_What to produce_
All lines below starting at the one that holds "This screenshot has height=359, width=668." and ending at the one that holds "Task: Open the" should be printed exactly, ends included. Pictures should not be printed, nor anything else.

Collected data:
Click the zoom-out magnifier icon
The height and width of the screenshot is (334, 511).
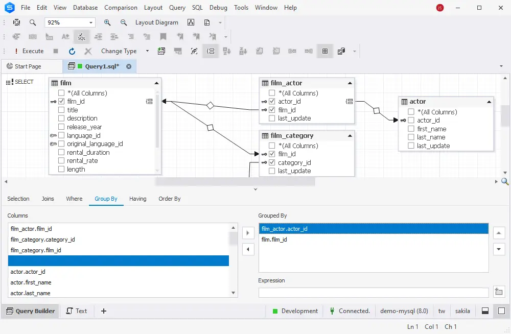124,22
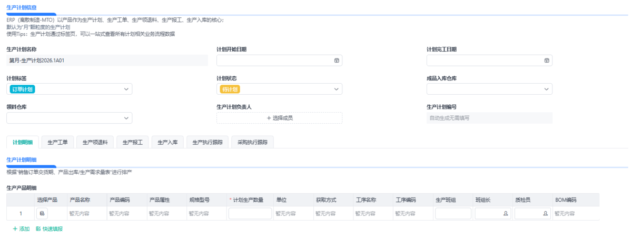
Task: Click the person icon in 质检员 cell
Action: click(545, 213)
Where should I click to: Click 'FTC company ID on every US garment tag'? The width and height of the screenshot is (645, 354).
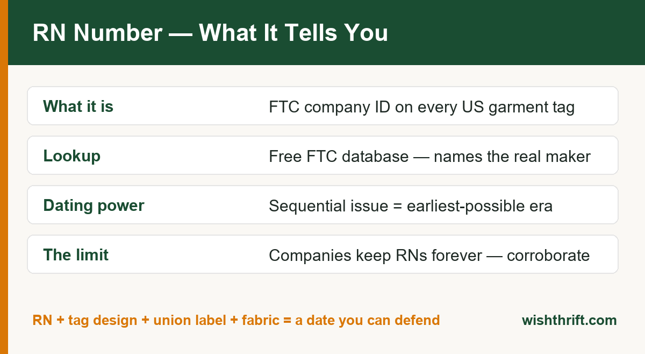(x=422, y=107)
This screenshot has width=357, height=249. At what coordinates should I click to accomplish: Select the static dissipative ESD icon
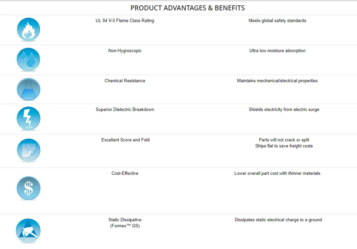28,231
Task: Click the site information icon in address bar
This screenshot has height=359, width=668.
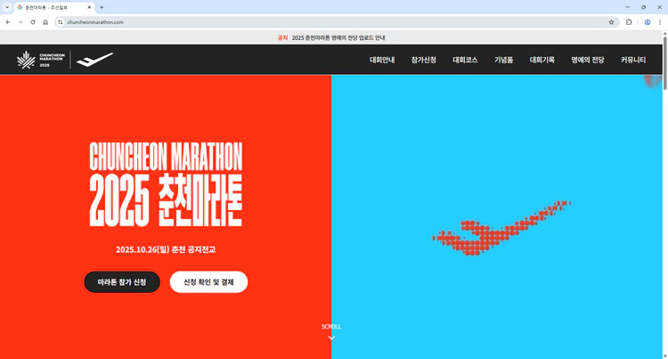Action: coord(61,21)
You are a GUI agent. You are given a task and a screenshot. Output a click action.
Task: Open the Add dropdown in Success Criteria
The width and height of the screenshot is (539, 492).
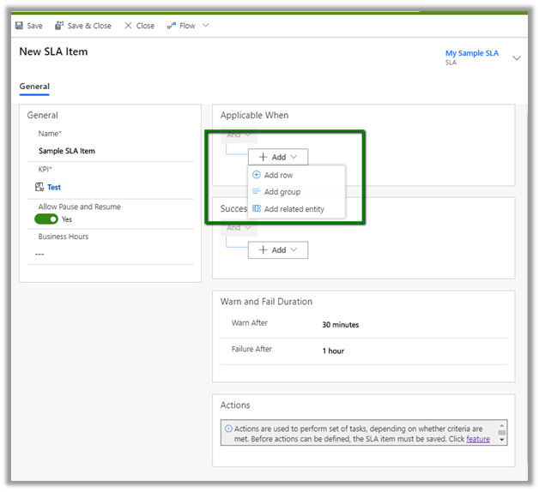[278, 250]
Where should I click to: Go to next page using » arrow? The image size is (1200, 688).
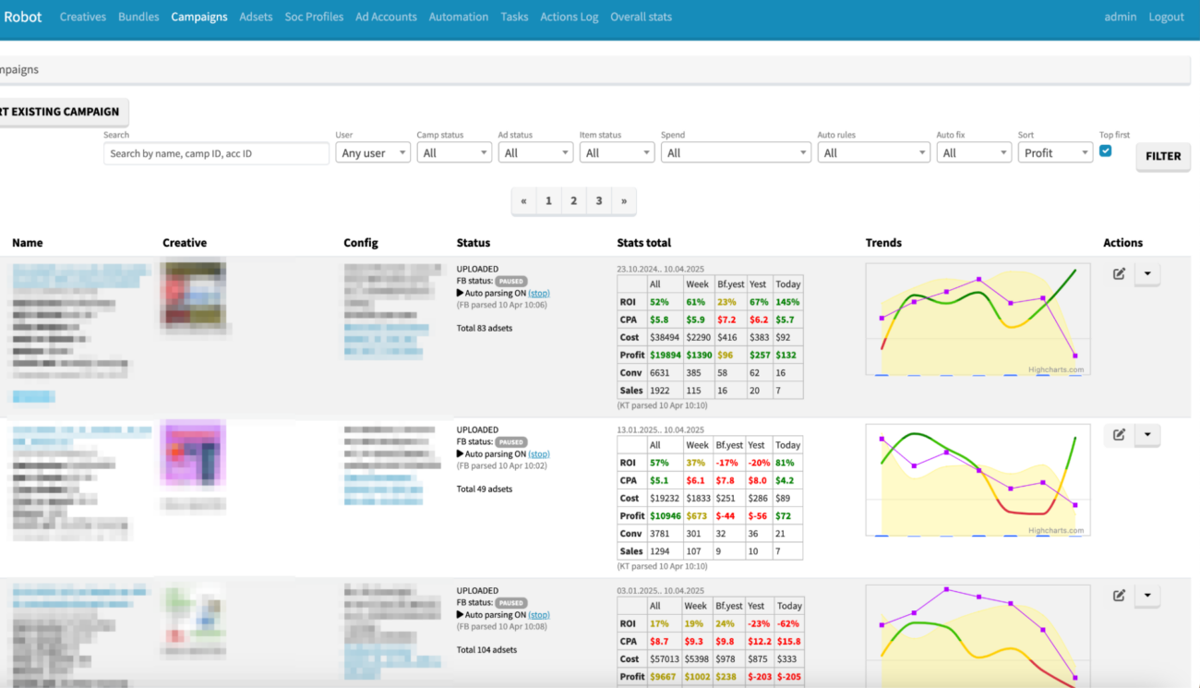[624, 201]
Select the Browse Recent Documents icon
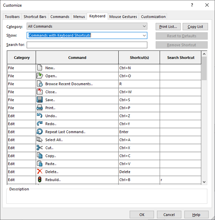215x220 pixels. [40, 84]
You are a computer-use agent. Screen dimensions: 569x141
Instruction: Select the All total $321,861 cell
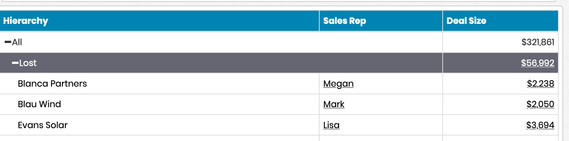click(x=501, y=42)
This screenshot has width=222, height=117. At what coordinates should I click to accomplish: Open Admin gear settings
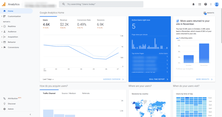pos(11,109)
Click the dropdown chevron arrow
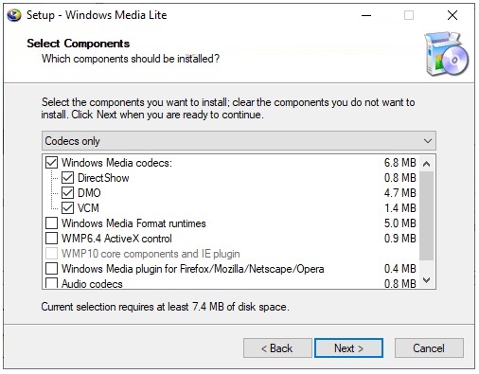The height and width of the screenshot is (374, 479). tap(428, 141)
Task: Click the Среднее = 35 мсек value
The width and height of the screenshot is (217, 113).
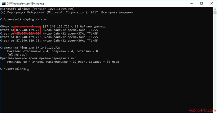Action: [x=104, y=62]
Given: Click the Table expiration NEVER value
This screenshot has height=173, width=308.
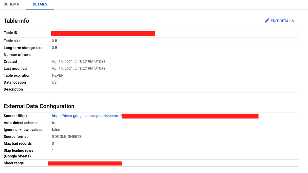Looking at the screenshot, I should point(57,75).
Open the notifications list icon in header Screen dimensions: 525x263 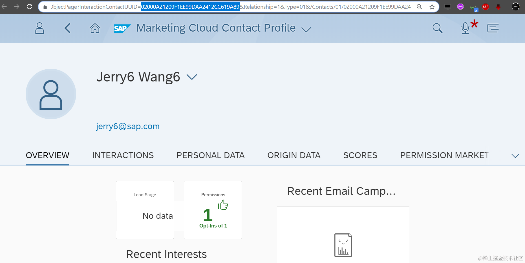pyautogui.click(x=493, y=28)
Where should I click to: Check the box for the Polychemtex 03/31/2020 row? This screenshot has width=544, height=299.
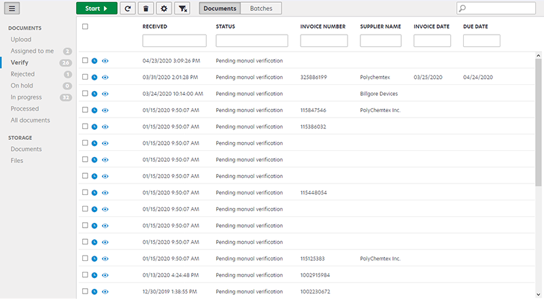(x=85, y=77)
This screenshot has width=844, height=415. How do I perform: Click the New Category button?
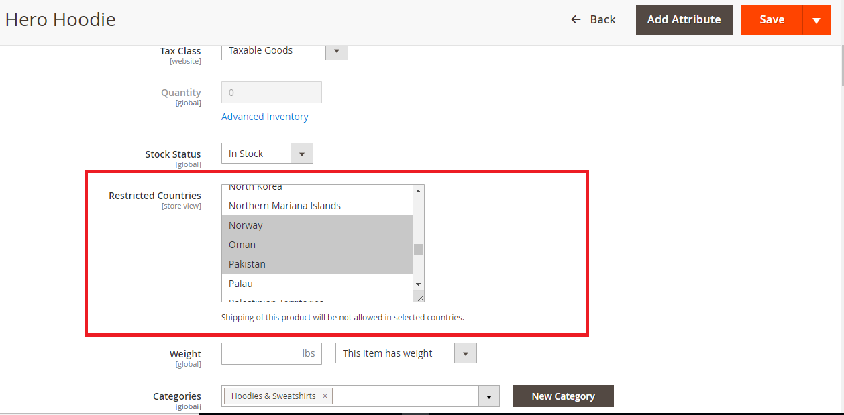coord(563,396)
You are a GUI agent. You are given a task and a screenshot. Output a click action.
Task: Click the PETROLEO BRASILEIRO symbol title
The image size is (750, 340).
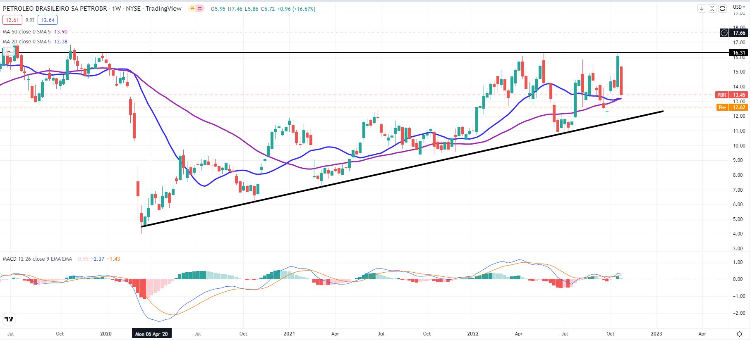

_The completed task_
This screenshot has height=359, width=668.
Action: coord(61,21)
You are a GUI agent. You are given a task and a screenshot. Output a click action.
Task: Open the Add dropdown in Success Criteria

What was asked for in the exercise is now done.